According to an embodiment, the phase of at least some of the additional k-space lines is used to estimate the BO-field inhomogeneities caused by motion. This may, for example, be done using the approach described by Y. Brackenier in “Data-driven motion-corrected brain MRI incorporating pose-dependent BO-fields,” Magn. Reson. Med., vol. 88, no. 2, pp. 817-831, 2022. Therein, the data-driven retrospective motion correction includes modelling of pose-dependent changes in the BO-field in the head. The use of a physics-based BO-field model constrains the number of unknowns to be found, enabling motion correction based on data-consistency. Thus, the BO-fields may be estimated based on data-consistency by amending the SENSE+motion model by including an additional phase term ein into the forward model which may vary per motion state. Alternatively, the discrete Fourier operator may be replaced with a field-dependent Fourier operator.
According to an embodiment, the imaging protocol includes flow compensation gradients inserted between the acquisitions of the imaging k-space lines and the additional k-space lines, in order to reduce flow artefacts in the magnetic resonance image data set. Flow compensation gradients are known in the art. However, flow suppression is only required for the imaging echo, because the motion guidance lines are used for motion trajectory estimation only. Therefore, the flow compensation gradients may be inserted as close as possible before the acquisition of the imaging k-space lines, i.e., the data used for image reconstruction. This position is beneficial, because it reduces the required peak gradient strength and potential nerve stimulation. The flow compensation gradients may be configured to achieve full flow suppression in the imaging echo (e.g., imaging k-space lines), taking into account all guidance lines and imaging gradients.
According to a further aspect, a method for generating a motion-corrected magnetic resonance image dataset of an object is provided. The method includes receiving k-space data acquired using the acquisition method according to an embodiment, and receiving a low-resolution scout image dataset and sets of additional k-space lines acquired using the acquisition method according to an embodiment.

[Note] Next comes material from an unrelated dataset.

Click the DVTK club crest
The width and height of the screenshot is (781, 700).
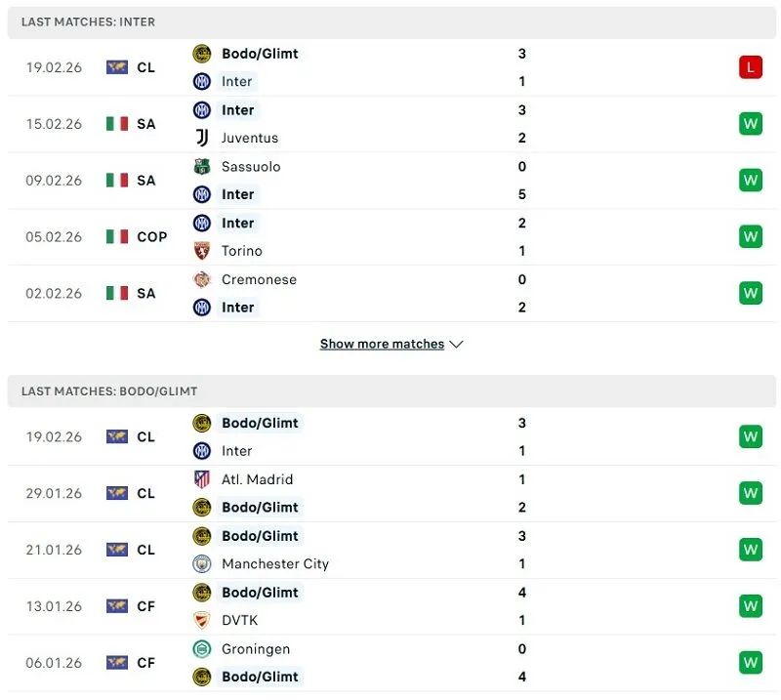click(201, 620)
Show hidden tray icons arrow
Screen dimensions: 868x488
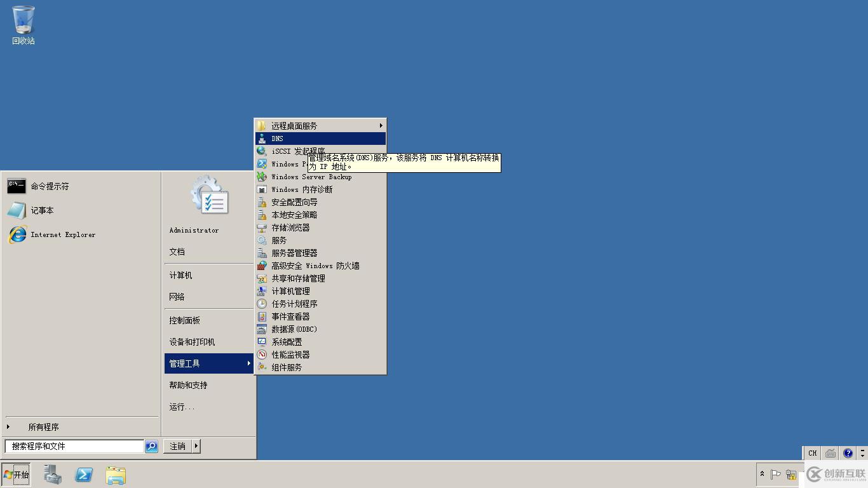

The motion correction algorithm includes, in a first act, estimating motion parameters for each set of additional k-space lines by minimizing the data consistency error between the additional k-space lines and a forward model using the low-resolution scout scan as an estimate for the image dataset, wherein the forward model is described by an encoding matrix including the motion parameters to be estimated, Fourier encoding, and optionally subsampling and/or coil sensitivities of a multi-channel coil array.
In a second act, the motion correction algorithm includes estimating the motion-corrected image dataset by minimizing the data consistency error between the k-space data acquired in the imaging protocol and a forward model described by an encoding matrix, wherein the encoding matrix includes the motion parameters estimated in the first act for each set of additional k-space lines, Fourier encoding, and optionally subsampling and/or coil sensitivities of a multi-channel coil array.
The motion parameters may be rigid-body motion parameters, including, e.g., three translational and three rotational parameters, or non-rigid motion parameters.
Thus, the minimization problem is carried out in two acts. In a first act, motion parameters are estimated for each set of guidance lines by minimizing the data consistency error of the forward model, which may amount to a comparison with the low-resolution scout image. In a second act, the motion-corrected image is estimated using the motion parameters estimated in the first act. If motion dependent BO fields were estimated, as explained above, this information may also be included into the image reconstruction/image estimation. Thereby, alternating repeated updates of the otherwise coupled optimization variables x (image vector) and θ (motion parameters) is avoided. Rather, the rapid scout image dataset is used as an image estimate x. This leads to a highly efficient optimisation problem that is fully separable across the echo trains and does not require repeated updates of x, which may include millions of imaging voxels. The minimisation problem may be derived from a SENSE parallel imaging forward model, as described in K. P. Pruessmann, M. Weiger, M. B. Scheidegger, and P. Boesiger, “SENSE: sensitivity encoding for fast MRI,” Magn. Reson. Med., vol. 42, no. 5, pp. 952-962, 1999, with rigid body motion parameters included (“SENSE+motion” model). The overall method is described in Magn. Reson. Med. 2023:1-14, doi: 10.1002/mrm.29534, which is incorporated herein by reference.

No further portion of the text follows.